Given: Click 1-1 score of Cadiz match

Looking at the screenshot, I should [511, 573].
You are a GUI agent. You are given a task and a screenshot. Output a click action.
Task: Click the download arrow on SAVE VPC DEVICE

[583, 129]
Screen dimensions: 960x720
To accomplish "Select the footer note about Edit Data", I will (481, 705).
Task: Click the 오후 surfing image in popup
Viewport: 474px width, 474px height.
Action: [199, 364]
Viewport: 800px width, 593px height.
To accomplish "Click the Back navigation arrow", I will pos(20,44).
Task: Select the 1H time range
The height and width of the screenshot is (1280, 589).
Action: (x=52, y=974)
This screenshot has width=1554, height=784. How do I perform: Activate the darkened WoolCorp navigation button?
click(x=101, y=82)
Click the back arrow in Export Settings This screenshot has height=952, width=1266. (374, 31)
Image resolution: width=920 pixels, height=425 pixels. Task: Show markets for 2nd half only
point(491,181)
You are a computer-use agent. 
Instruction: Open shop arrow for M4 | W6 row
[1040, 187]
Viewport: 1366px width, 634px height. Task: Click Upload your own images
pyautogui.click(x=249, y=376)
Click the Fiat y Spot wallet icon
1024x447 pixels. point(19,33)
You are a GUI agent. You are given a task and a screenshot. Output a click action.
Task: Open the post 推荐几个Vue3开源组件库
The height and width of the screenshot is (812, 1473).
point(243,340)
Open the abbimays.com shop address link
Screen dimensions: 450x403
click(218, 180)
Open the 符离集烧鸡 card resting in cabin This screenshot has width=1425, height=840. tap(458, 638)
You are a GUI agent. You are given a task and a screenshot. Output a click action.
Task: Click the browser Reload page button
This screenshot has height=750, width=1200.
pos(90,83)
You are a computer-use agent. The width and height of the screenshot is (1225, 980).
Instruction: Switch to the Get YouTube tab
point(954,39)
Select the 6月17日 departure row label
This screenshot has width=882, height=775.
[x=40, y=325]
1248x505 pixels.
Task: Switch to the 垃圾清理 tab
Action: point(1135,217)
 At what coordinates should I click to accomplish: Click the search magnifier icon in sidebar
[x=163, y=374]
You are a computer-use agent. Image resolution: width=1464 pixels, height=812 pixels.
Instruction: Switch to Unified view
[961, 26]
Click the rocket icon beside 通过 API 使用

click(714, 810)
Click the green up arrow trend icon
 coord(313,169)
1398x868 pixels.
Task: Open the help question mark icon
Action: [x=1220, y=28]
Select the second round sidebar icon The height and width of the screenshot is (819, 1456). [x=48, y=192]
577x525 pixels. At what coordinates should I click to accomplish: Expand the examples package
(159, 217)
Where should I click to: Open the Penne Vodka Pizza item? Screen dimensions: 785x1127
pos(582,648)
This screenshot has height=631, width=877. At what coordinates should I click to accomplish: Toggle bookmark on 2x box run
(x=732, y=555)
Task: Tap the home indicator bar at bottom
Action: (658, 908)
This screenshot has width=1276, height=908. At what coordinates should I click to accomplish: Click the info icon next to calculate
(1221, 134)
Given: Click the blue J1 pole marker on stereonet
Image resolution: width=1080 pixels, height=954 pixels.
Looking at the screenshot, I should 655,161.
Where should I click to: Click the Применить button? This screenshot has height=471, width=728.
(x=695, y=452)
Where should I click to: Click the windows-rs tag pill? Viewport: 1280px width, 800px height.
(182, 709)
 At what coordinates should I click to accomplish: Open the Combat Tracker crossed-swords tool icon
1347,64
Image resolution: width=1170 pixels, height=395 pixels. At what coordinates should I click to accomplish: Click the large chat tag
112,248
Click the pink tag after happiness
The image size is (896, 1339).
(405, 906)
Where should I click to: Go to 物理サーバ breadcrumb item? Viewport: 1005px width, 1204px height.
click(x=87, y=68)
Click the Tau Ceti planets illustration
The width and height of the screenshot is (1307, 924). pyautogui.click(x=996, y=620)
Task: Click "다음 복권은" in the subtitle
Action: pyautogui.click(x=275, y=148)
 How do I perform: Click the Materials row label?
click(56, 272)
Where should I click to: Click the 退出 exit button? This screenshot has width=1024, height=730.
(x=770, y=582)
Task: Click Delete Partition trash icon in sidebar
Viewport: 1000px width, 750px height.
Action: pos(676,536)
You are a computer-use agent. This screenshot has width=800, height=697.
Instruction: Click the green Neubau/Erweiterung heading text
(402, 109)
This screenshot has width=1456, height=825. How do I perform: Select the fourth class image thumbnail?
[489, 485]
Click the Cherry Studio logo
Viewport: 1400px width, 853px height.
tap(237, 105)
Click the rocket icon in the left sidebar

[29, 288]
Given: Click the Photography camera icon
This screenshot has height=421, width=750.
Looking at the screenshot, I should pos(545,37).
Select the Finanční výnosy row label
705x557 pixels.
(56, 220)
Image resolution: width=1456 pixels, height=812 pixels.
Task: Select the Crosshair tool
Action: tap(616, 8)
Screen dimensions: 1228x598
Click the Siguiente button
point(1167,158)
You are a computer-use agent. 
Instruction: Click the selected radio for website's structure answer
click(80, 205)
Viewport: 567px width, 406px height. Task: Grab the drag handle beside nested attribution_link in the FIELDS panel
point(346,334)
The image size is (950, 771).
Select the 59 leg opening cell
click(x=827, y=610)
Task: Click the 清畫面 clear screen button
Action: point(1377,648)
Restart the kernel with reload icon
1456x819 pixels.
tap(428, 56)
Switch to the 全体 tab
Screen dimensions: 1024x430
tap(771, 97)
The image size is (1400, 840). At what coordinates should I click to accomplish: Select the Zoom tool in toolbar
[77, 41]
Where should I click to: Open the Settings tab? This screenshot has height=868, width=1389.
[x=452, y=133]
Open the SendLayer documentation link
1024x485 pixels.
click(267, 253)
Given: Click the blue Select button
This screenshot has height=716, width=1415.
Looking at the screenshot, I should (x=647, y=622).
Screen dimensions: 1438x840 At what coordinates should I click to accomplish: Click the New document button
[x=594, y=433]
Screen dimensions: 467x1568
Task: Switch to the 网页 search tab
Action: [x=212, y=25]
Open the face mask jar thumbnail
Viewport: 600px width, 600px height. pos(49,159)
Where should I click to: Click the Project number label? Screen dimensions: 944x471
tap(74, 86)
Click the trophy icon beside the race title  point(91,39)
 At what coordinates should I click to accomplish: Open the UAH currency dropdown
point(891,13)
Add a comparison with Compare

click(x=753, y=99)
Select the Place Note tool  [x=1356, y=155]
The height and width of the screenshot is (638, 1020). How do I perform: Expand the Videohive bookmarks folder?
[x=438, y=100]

--- Required task ---
Could you turn all of the material above into a numbered list, one line per entry, with the blank lines dropped?

--- Response to the task ---
1. Given: Click 1-1 score of Cadiz match
2. Looking at the screenshot, I should [511, 573].
3. You are a GUI agent. You are given a task and a screenshot. Output a click action.
4. Task: Click the download arrow on SAVE VPC DEVICE
5. [583, 129]
6. Screen dimensions: 960x720
7. To accomplish "Select the footer note about Edit Data", I will (481, 705).
8. Task: Click the 오후 surfing image in popup
9. Viewport: 474px width, 474px height.
10. Action: [199, 364]
11. Viewport: 800px width, 593px height.
12. To accomplish "Click the Back navigation arrow", I will pos(20,44).
13. Task: Select the 1H time range
14. The height and width of the screenshot is (1280, 589).
15. Action: (x=52, y=974)
16. This screenshot has width=1554, height=784. How do I perform: Activate the darkened WoolCorp navigation button?
17. click(x=101, y=82)
18. Click the back arrow in Export Settings This screenshot has height=952, width=1266. (374, 31)
19. Image resolution: width=920 pixels, height=425 pixels. Task: Show markets for 2nd half only
20. point(491,181)
21. You are a computer-use agent. 
22. Instruction: Open shop arrow for M4 | W6 row
23. [1040, 187]
24. Viewport: 1366px width, 634px height. Task: Click Upload your own images
25. pyautogui.click(x=249, y=376)
26. Click the Fiat y Spot wallet icon
27. 1024x447 pixels. point(19,33)
28. You are a GUI agent. You are given a task and a screenshot. Output a click action.
29. Task: Open the post 推荐几个Vue3开源组件库
30. The height and width of the screenshot is (812, 1473).
31. point(243,340)
32. Open the abbimays.com shop address link
33. Screen dimensions: 450x403
34. click(218, 180)
35. Open the 符离集烧鸡 card resting in cabin This screenshot has width=1425, height=840. tap(458, 638)
36. You are a GUI agent. You are given a task and a screenshot. Output a click action.
37. Task: Click the browser Reload page button
38. This screenshot has height=750, width=1200.
39. pos(90,83)
40. You are a computer-use agent. The width and height of the screenshot is (1225, 980).
41. Instruction: Switch to the Get YouTube tab
42. point(954,39)
43. Select the 6月17日 departure row label
44. This screenshot has width=882, height=775.
45. [x=40, y=325]
46. 1248x505 pixels.
47. Task: Switch to the 垃圾清理 tab
48. Action: point(1135,217)
49.  At what coordinates should I click to accomplish: Click the search magnifier icon in sidebar
50. [x=163, y=374]
51. You are a computer-use agent. Image resolution: width=1464 pixels, height=812 pixels.
52. Instruction: Switch to Unified view
53. [961, 26]
54. Click the rocket icon beside 通过 API 使用
55. click(714, 810)
56. Click the green up arrow trend icon
57.  coord(313,169)
58. 1398x868 pixels.
59. Task: Open the help question mark icon
60. Action: [x=1220, y=28]
61. Select the second round sidebar icon The height and width of the screenshot is (819, 1456). [x=48, y=192]
62. 577x525 pixels. At what coordinates should I click to accomplish: Expand the examples package
63. (159, 217)
64. Where should I click to: Open the Penne Vodka Pizza item? Screen dimensions: 785x1127
65. pos(582,648)
66. This screenshot has height=631, width=877. At what coordinates should I click to accomplish: Toggle bookmark on 2x box run
67. (x=732, y=555)
68. Task: Tap the home indicator bar at bottom
69. Action: (658, 908)
70. This screenshot has width=1276, height=908. At what coordinates should I click to accomplish: Click the info icon next to calculate
71. (1221, 134)
72. Given: Click the blue J1 pole marker on stereonet
73. Image resolution: width=1080 pixels, height=954 pixels.
74. Looking at the screenshot, I should 655,161.
75. Where should I click to: Click the Применить button? This screenshot has height=471, width=728.
76. (x=695, y=452)
77. Where should I click to: Click the windows-rs tag pill? Viewport: 1280px width, 800px height.
78. (182, 709)
79.  At what coordinates should I click to accomplish: Open the Combat Tracker crossed-swords tool icon
80. 1347,64
81. Image resolution: width=1170 pixels, height=395 pixels. At what coordinates should I click to accomplish: Click the large chat tag
82. 112,248
83. Click the pink tag after happiness
84. The image size is (896, 1339).
85. (405, 906)
86. Where should I click to: Go to 物理サーバ breadcrumb item? Viewport: 1005px width, 1204px height.
87. click(x=87, y=68)
88. Click the Tau Ceti planets illustration
89. The width and height of the screenshot is (1307, 924). pyautogui.click(x=996, y=620)
90. Task: Click "다음 복권은" in the subtitle
91. Action: pyautogui.click(x=275, y=148)
92.  How do I perform: Click the Materials row label?
93. click(56, 272)
94. Where should I click to: Click the 退出 exit button? This screenshot has width=1024, height=730.
95. (x=770, y=582)
96. Task: Click Delete Partition trash icon in sidebar
97. Viewport: 1000px width, 750px height.
98. Action: pos(676,536)
99. You are a computer-use agent. This screenshot has width=800, height=697.
100. Instruction: Click the green Neubau/Erweiterung heading text
101. (402, 109)
102. This screenshot has width=1456, height=825. How do I perform: Select the fourth class image thumbnail?
103. [489, 485]
104. Click the Cherry Studio logo
105. Viewport: 1400px width, 853px height.
106. tap(237, 105)
107. Click the rocket icon in the left sidebar
108. [29, 288]
109. Given: Click the Photography camera icon
110. This screenshot has height=421, width=750.
111. Looking at the screenshot, I should pos(545,37).
112. Select the Finanční výnosy row label
113. 705x557 pixels.
114. (56, 220)
115. Image resolution: width=1456 pixels, height=812 pixels.
116. Task: Select the Crosshair tool
117. Action: tap(616, 8)
118. Screen dimensions: 1228x598
119. Click the Siguiente button
120. point(1167,158)
121. You are a computer-use agent. 
122. Instruction: Click the selected radio for website's structure answer
123. click(80, 205)
124. Viewport: 567px width, 406px height. Task: Grab the drag handle beside nested attribution_link in the FIELDS panel
125. point(346,334)
126. The image size is (950, 771).
127. Select the 59 leg opening cell
128. click(x=827, y=610)
129. Task: Click the 清畫面 clear screen button
130. Action: point(1377,648)
131. Restart the kernel with reload icon
132. 1456x819 pixels.
133. tap(428, 56)
134. Switch to the 全体 tab
135. Screen dimensions: 1024x430
136. tap(771, 97)
137. The image size is (1400, 840). At what coordinates should I click to accomplish: Select the Zoom tool in toolbar
138. [77, 41]
139. Where should I click to: Open the Settings tab? This screenshot has height=868, width=1389.
140. [x=452, y=133]
141. Open the SendLayer documentation link
142. 1024x485 pixels.
143. click(267, 253)
144. Given: Click the blue Select button
145. This screenshot has height=716, width=1415.
146. Looking at the screenshot, I should (x=647, y=622).
147. Screen dimensions: 1438x840 At what coordinates should I click to accomplish: Click the New document button
148. [x=594, y=433]
149. Screen dimensions: 467x1568
150. Task: Switch to the 网页 search tab
151. Action: [x=212, y=25]
152. Open the face mask jar thumbnail
153. Viewport: 600px width, 600px height. pos(49,159)
154. Where should I click to: Click the Project number label? Screen dimensions: 944x471
155. tap(74, 86)
156. Click the trophy icon beside the race title  point(91,39)
157.  At what coordinates should I click to accomplish: Open the UAH currency dropdown
158. point(891,13)
159. Add a comparison with Compare
160. click(x=753, y=99)
161. Select the Place Note tool  [x=1356, y=155]
162. The height and width of the screenshot is (638, 1020). How do I perform: Expand the Videohive bookmarks folder?
163. [x=438, y=100]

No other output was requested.